Suudi Arabistan’daki Suriye zirvesinde, “İslam Ülkeleri Teröre Karşı Askeri İşbirliği Yüksek İstişare Konseyi” kuruldu.
Her Müslümanın gönlünde önce Hillafetin, daha doğrusu ümmetin birliğini temsil eden bir yapının hayali vardır. Müslümanların vahdet üzre olmaları gerekir. Bu da siyaset üstü bir anlayıştır. Dünyanın neresinde olursa olsun, hangi ırktan ya da cinsiyetten olursa olsun biz kardeşiz. Aynı Allah’a, Resul’e ve kitaba iman edenler tek bir millet, tek bir ümmet ve tek bir cemaattir. Kim 2. bir cemaatten söz ediyorsa, o zaman ya o din büyüklerini İlah ve Rab edinmiş, kendine ya yeni bir ilah, ya yeni bir resul ya da yeni bir kitab edinmiştir.

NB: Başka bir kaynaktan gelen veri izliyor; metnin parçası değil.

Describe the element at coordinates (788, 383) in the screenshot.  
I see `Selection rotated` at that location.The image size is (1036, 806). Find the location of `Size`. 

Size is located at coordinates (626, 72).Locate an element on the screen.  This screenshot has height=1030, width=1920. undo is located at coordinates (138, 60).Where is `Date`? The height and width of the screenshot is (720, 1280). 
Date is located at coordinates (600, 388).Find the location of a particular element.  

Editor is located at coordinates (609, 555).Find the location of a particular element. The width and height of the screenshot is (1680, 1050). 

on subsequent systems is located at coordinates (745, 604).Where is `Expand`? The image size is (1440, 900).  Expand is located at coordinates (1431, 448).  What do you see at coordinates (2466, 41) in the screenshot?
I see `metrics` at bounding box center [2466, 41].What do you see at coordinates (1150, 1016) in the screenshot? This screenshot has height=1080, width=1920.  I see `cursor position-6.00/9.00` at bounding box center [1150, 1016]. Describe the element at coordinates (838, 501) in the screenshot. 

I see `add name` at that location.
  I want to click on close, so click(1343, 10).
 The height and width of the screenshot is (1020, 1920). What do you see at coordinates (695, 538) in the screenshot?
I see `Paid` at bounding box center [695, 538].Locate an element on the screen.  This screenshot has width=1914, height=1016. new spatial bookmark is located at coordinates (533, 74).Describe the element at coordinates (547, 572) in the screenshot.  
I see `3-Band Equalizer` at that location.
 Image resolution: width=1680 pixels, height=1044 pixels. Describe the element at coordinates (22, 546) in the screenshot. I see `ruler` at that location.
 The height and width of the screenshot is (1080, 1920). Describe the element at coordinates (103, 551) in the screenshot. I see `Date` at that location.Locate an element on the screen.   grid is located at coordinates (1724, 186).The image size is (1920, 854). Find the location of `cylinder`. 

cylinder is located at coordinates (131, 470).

İslam Birleşmiş Milletleri gibi kavramlar erken dönem hayallerini süslerdi. Zaten biz tek bir milletiz.. Belki bunun yerine “İslam Ülkeleri İşbirliği Konferansı” denebilir ama, bazı ülkelerin yöneticilerinin gözünde İslam irtica, Müslüman mürtecidir.. Buyurun Suriye, al sana Bangladeş ya da Sisi yönetimindeki Mısır. Kadirov yönetimindeki Çeçenistan. Ya da kimi Türk yönetimleri..
Her şeye rağmen elbette İslam ülkeleri arasında da bizim ekonomik, sosyal, siyasal, kültürel anlamda işbirliğine ihtiyacımız var. IBF gibi, IDSB gibi İslam ülkeleri ya da tüm dünyadaki Müslüman girişimciler arasında uluslararası iş forumları, sivil toplum forumlarının sayısını artırmamız gerek. Bilim alanında olsun, sanat alanında olsun ve tabii ki savunma alanında olsun ciddi oluşumlara ihtiyacımız var.
Hem zaten Müslümanların mutlak anlamda kendilerini ötekilerden ayırmaması gerek. Her insan potansiyel bir Müslümandır, çocuklar bizim tabii müttefiklerimizdir. Biz alemlere rahmet olarak gönderilen bir Peygamberin ümmetiyiz. Müslümanlarla ittihat, erdemli insanlar ve mazlumlarla müttefik, değer üreten herkesle, nimet ve külfet dengesine dayalı bir şekilde itilaf üzre olmalıyız. Bu aynı zamanda bir hılful fudul ve müellefetül gulub hareketidir.